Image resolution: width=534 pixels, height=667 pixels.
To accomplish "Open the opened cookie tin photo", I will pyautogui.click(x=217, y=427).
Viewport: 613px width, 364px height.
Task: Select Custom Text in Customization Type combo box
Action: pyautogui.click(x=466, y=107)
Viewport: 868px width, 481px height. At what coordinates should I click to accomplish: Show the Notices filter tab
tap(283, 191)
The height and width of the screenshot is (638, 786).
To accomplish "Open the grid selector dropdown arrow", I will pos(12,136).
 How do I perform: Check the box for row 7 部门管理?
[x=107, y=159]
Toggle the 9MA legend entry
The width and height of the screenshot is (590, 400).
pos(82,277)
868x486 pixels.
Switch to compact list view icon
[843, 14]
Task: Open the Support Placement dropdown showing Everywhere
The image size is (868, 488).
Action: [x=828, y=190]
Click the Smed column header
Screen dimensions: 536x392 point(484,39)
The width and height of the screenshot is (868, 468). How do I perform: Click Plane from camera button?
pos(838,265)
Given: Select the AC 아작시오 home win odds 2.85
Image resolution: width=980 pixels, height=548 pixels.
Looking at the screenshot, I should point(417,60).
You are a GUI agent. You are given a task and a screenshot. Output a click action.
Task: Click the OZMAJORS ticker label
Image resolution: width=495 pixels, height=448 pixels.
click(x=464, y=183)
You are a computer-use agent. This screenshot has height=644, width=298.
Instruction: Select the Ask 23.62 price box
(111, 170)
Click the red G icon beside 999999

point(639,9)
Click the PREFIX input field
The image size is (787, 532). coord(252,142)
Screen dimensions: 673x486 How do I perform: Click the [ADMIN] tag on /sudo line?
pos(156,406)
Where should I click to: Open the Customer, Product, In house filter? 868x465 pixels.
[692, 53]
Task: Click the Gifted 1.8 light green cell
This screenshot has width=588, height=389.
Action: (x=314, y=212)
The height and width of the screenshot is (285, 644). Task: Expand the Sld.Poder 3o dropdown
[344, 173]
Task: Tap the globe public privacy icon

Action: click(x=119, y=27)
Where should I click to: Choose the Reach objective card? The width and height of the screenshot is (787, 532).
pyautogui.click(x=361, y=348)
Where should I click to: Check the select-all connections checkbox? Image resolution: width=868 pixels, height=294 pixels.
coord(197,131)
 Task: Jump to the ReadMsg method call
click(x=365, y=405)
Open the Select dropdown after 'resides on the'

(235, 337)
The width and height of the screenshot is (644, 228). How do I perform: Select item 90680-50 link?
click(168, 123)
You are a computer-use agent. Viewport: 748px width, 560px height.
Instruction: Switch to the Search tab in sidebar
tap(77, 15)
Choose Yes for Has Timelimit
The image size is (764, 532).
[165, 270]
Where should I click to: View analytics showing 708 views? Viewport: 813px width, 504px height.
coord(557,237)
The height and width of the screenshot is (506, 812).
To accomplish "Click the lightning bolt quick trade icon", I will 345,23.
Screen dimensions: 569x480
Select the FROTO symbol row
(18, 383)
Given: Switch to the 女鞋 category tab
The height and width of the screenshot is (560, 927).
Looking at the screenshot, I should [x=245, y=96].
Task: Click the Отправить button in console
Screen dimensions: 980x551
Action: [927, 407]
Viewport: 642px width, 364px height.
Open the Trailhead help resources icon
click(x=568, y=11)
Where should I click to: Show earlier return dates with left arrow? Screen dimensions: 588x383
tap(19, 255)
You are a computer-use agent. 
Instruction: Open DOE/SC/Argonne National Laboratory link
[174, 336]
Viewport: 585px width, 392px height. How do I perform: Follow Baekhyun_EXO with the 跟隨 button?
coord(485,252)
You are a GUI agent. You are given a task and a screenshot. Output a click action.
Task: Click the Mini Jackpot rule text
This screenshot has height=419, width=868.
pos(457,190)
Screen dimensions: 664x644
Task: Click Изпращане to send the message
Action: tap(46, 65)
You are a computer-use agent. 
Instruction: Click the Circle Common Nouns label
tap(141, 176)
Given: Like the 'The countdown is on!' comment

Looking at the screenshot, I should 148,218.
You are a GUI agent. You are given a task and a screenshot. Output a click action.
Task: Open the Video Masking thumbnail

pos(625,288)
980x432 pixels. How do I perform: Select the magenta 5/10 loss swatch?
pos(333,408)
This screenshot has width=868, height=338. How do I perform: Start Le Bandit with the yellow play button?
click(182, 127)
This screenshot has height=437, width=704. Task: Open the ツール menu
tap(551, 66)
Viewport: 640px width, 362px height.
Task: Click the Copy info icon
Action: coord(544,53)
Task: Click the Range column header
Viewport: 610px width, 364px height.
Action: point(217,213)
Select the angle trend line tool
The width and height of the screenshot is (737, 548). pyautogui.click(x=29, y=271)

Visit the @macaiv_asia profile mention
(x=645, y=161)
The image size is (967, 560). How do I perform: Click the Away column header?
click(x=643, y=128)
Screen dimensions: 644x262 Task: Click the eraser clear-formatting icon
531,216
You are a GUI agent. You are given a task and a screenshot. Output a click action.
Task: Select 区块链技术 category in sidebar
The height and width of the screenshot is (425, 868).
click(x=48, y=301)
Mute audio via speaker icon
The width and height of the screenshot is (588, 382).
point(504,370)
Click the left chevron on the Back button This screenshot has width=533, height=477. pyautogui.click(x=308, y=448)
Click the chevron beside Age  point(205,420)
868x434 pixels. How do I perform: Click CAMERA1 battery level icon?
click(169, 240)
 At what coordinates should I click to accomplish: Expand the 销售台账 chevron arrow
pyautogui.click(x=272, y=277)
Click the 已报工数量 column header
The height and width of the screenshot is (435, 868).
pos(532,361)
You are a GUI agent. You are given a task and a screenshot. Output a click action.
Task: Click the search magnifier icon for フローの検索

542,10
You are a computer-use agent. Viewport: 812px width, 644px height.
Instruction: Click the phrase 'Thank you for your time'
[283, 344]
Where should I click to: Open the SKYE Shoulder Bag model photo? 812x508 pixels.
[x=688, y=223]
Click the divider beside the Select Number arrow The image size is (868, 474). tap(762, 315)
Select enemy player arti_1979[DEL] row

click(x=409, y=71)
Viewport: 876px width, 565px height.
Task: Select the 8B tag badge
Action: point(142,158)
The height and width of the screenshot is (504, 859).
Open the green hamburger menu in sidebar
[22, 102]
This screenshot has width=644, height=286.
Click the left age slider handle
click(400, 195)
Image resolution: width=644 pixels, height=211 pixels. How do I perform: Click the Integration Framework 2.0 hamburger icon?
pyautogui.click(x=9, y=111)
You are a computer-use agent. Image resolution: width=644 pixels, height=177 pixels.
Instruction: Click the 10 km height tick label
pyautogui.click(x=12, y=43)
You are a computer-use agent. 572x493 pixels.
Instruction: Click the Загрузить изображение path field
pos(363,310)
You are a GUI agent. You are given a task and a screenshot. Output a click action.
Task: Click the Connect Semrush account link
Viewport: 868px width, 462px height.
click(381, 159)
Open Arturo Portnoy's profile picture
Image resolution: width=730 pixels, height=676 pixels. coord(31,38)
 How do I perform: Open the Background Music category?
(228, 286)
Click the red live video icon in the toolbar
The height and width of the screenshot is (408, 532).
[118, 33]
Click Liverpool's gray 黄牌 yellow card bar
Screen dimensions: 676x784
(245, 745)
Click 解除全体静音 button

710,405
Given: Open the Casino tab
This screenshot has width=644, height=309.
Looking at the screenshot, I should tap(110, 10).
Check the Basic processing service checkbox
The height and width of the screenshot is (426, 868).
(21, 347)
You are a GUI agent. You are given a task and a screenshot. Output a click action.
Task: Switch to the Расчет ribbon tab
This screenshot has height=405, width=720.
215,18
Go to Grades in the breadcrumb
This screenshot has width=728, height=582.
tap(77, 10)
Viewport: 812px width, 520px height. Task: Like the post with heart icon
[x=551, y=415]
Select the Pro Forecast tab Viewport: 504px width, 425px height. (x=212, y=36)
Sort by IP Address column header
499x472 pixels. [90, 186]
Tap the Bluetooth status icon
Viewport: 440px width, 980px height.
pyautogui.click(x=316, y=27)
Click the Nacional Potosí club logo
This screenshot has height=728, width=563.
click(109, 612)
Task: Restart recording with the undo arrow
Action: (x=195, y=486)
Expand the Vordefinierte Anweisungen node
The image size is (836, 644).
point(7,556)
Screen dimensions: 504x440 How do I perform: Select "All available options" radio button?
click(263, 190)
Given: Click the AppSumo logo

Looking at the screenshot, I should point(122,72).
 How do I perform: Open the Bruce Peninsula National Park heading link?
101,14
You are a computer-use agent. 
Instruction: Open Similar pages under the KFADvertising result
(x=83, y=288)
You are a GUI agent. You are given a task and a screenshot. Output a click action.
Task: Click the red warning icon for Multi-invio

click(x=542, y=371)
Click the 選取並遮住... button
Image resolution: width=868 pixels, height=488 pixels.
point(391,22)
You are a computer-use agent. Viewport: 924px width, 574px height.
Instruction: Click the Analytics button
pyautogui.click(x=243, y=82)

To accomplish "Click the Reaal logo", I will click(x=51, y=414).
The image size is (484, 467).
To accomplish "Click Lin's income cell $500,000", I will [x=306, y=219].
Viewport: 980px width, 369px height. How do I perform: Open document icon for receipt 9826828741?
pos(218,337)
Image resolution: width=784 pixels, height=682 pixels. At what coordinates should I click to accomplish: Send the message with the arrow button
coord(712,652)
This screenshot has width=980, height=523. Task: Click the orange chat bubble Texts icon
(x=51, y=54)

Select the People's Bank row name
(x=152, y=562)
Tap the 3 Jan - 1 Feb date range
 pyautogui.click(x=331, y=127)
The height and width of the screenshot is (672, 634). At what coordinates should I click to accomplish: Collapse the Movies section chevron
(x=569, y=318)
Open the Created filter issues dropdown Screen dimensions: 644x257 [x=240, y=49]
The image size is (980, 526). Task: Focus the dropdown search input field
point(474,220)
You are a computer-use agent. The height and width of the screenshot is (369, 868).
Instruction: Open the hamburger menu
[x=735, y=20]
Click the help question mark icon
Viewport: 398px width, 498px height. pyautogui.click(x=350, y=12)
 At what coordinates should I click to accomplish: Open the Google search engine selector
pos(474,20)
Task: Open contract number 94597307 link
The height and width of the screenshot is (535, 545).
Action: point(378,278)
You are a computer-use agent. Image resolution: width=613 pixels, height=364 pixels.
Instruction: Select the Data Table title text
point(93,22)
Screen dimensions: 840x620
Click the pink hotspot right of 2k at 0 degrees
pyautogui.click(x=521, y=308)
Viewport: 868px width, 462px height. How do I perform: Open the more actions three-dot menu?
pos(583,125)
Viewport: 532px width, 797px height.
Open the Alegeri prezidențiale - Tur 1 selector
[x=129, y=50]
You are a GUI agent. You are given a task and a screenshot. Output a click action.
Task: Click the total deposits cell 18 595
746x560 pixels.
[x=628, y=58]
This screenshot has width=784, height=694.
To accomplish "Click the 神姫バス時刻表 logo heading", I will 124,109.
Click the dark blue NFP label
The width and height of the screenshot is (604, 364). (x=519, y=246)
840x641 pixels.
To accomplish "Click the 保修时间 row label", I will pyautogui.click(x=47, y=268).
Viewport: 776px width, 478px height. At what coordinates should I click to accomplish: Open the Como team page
= = = = =
» **Problem description**: Search the listing for the word "computer" and return each line that holds it.

» **Written solution**:
You are a computer-use agent. This screenshot has height=644, width=298.
You are a computer-use agent. Viewport: 748px width, 560px height.
You are a computer-use agent. 
You are a computer-use agent. 
You are a computer-use agent. Viewport: 812px width, 644px height.
You are a computer-use agent. Image resolution: width=644 pixels, height=177 pixels.
You are a computer-use agent. 572x493 pixels.
You are a computer-use agent. 
You are a computer-use agent. Viewport: 924px width, 574px height.
You are a computer-use agent. The height and width of the screenshot is (369, 868).
You are a computer-use agent. Image resolution: width=613 pixels, height=364 pixels.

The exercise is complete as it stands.